- WRITTEN INSTRUCTION A
Copy the records word for word, from the line containing "Click the Hintergrundbild flower icon" through the end of the records, and leave the pictures out.

Hello darkness, my old friend
I’ve come to talk with you again
Because a vision softly creeping
Left its seeds while I was sleeping
And the vision that was planted
In my brain still remains
Within the sound of silence
Simon And Garfunkel – Sounds Of Silence
Listen. If you listen closely, intensely, you will hear the sounds of loneliness scoring the most profound encounters found on our screens and in their senses.
Sounding loneliness is heard in the timbre of the vanquished voice, the rhythmic pattern of raindrops falling, the nervous beep of a horn emitting from a car parked in the urban shadows.
Sounding loneliness is made manifest in the cries of a sibling, the weeping strings of a violin, the rustle of yesterday’s newspaper, the click click click of a midnight mouse, the primordial raptures of the wind banging at the back door.
A goodbye, lamenting kiss; the silence of a dead tear collapsing on a wretched face- its liquid vibrations moving the air as it slowly descends; footsteps gradually fading, aching their retreat into the long drawn out distance – all recall the sounds of loneliness.
It is the combination of sounds, the intricacies of a text’s sound design that creates a scene of melancholy and malcontent. A scene can be busy, over-wrought with noise and commotion and yet be a soundtrack of loneliness – a character found lost in the midst of their isolation and distraction as the carnival plays on without them.

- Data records
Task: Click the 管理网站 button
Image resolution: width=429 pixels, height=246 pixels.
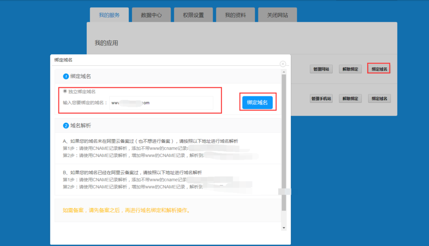Action: pos(321,69)
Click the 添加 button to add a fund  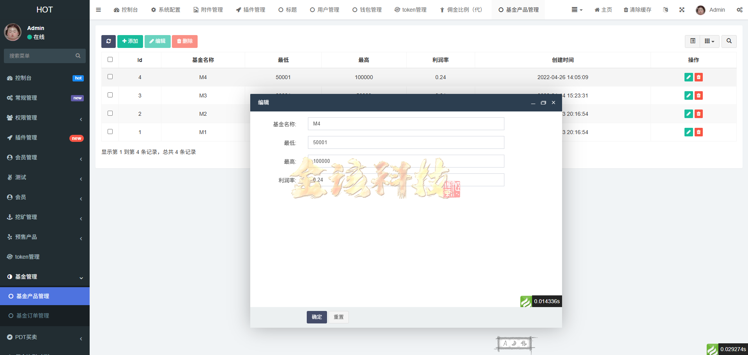click(130, 41)
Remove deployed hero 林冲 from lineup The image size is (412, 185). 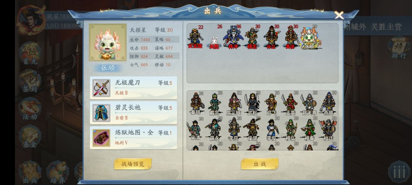click(233, 37)
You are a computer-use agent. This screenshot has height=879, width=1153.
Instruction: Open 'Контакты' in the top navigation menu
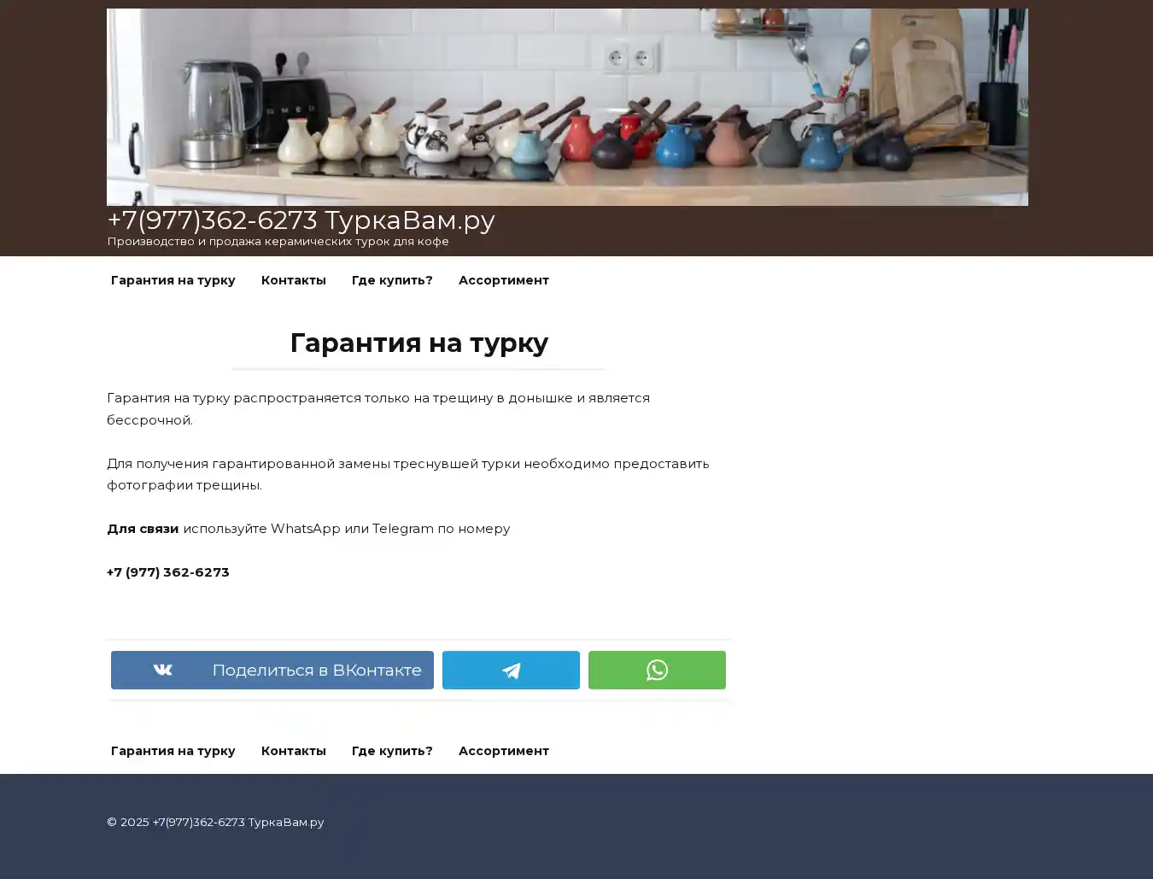pos(293,280)
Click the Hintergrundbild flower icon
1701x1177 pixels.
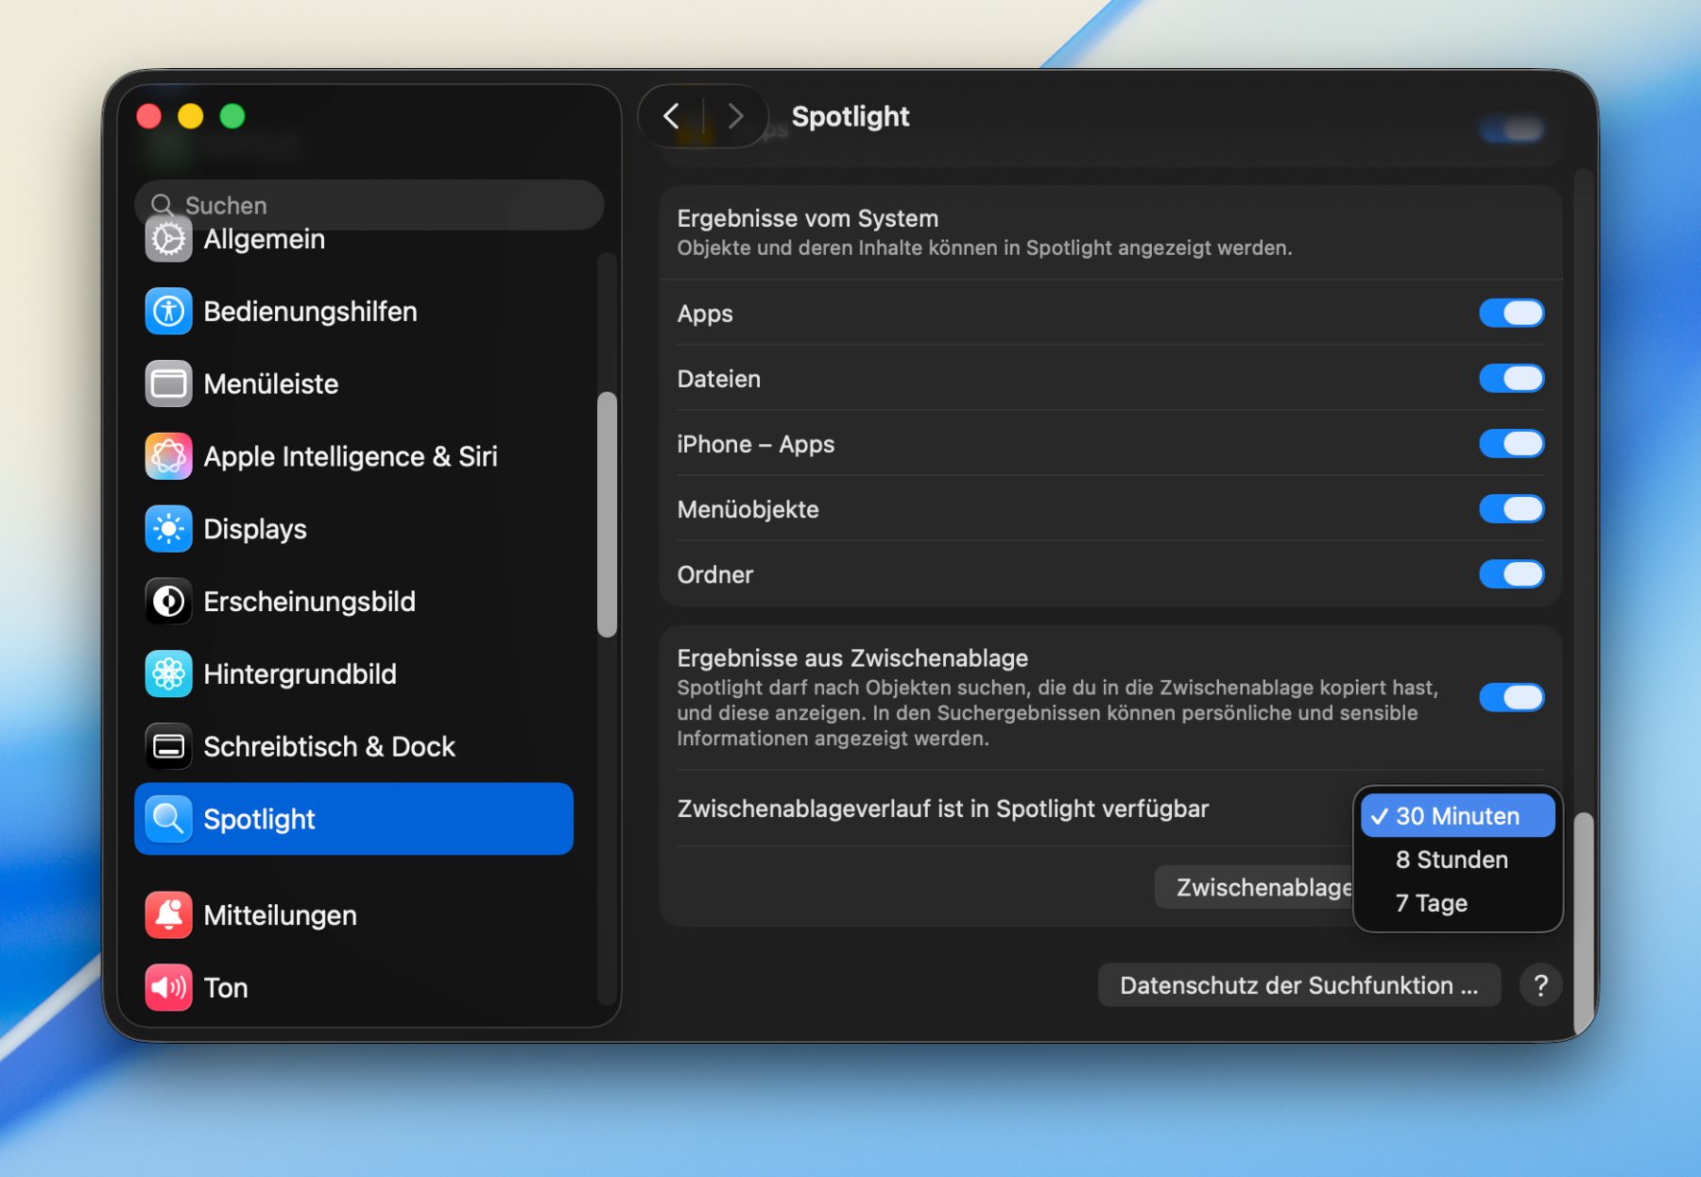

- WRITTEN INSTRUCTION B
In the essay on the sounds of loneliness, which instrument has weeping strings?

- FINAL RESULT A
Click the Hintergrundbild flower icon
1701x1177 pixels.

- FINAL RESULT B
A violin.